Additionally, Generation Z will enter the luxury market for the first time, helping to edge the composition of generations X, Y and Z in the market to 75 percent.
Image courtesy of Luxury Aircraft Solutions
Ecommerce has a projected CAGR of 15 percent, while outlet and airport channels are not expected to take off as soon and suddenly as some have predicted. They will account for about 15 percent of the market combined, while retail channels will constitute 40 percent.
Of course, realizing this growth and bringing the personal luxury goods market to the projected $313-330 billion level will require effective marketing from brands. Bain suggests a handful of key actions for luxury brands that will help to capitalize on the wave of new consumers.
First, brands should invest in personalized in-store experiences for customers and locally tailor a value proposition, which will help both in reeling in new consumers and in maintaining or reinstating former customers.
Second, brands need to re-think their distribution methods with an eye toward growing ecommerce.

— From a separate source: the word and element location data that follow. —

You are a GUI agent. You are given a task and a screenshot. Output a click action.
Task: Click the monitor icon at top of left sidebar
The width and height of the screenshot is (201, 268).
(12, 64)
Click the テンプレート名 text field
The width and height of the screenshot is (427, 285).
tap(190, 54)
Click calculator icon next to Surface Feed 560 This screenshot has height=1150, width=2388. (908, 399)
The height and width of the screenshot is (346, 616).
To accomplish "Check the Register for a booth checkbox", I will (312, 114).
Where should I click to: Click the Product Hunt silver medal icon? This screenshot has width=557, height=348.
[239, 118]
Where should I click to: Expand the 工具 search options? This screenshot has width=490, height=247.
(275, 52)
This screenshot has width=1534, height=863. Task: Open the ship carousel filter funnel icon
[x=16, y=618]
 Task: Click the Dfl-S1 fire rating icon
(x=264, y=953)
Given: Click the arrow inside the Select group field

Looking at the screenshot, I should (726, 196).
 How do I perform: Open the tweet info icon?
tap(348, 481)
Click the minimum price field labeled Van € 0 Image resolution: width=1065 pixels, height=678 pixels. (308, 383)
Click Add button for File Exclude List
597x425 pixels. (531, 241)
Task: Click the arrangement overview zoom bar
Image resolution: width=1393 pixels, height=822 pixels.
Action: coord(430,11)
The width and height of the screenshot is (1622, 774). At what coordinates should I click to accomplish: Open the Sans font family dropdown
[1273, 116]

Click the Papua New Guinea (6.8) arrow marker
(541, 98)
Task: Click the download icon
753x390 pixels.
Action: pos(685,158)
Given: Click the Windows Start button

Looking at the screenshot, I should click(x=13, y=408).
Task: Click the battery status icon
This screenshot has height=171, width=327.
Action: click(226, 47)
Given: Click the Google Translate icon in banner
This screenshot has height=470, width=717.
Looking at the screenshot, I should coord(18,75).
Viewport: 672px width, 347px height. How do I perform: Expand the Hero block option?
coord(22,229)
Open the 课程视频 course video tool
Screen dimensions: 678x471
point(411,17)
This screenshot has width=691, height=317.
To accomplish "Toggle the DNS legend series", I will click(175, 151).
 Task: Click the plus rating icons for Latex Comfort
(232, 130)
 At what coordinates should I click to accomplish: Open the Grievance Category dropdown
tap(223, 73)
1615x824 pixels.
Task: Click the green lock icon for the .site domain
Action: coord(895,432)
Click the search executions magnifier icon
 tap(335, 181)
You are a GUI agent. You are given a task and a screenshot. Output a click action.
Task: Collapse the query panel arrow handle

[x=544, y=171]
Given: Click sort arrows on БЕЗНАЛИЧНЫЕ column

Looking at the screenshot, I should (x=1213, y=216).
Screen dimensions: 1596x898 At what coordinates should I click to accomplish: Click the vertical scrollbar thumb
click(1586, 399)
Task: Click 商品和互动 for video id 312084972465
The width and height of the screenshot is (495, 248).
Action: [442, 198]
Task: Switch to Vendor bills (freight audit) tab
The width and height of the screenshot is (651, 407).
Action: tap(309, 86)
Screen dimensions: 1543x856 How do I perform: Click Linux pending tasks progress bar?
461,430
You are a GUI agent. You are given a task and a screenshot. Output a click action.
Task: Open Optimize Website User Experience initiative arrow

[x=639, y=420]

Bain suggests more vertical pricing strategies, with high-priced brand-building products creating desire among the emerging middle class, who are then served by less expensive, smaller items to initiate them into the brand.
Chanel ecommerce
Third, rather than relying on China’s affluents to find the brand overseas, brands need to democratize pricing internationally to encourage local spending.
In March 2015, French fashion house Chanel became the first to align global pricing for its signature handbags, an action that allowed the brand to move toward ecommerce.
The fashion house created equal pricing for three of its handbags, which significantly raised the prices in certain regions and dropped them in others. The harmonization helps reach consumers in their home markets rather than requiring them to travel to a country where the brand is prominent (see story).
Entry-level
Bain foresees incremental drops in bricks-and-mortar sales, but reframing the conversation around new in-store concepts can help the channel thrive.
Physical retail is not dying, but brands need to adjust to consumers’ digitally informed expectations.
“Architecture: Building and Brand Extension” panelists at Financial Times’ Business of Luxury Summit 2016 May 23 focused on the shift in physical retail into an experiential and lifestyle component unique to each location, a shift from the uniform, more identifiable layout that many still associate with retail. Listening to and monitoring consumers will allow brands to maintain focus on the customer experience, which can then manifest itself in an in-store environment conducive to shopping (see story).
Additionally, markdown goods are projected to make up a smaller percentage of sales in 2020 than they did in 2015. Currently, discounting is seen as a way of bringing in new customers, who will ideally “graduate” to the full-price store as their income increases.
Department stores have been aggressively expanding their outlet retail footprints to capture discount sales from aspirational consumers, but are these off-price stores doing more harm than good?
Discount stores enable a retailer to reach more consumers at varying price points, but a growth strategy that favors off-price bricks-and-mortar may in time hurt the full-line store’s luxury image. This requires a delicate balancing act for retailers to retain their branding, positioning and pricing strategy (see story).
As distribution channels are recalibrated to match the growth of the digital economy and as unified commerce enables optimal management of inventory and wholesale purchasing for department stores, mass discounting should gradually slow. The emerging middle class can then be won over through entry-level products, which will have the same introductory effect without diminishing brand reputation.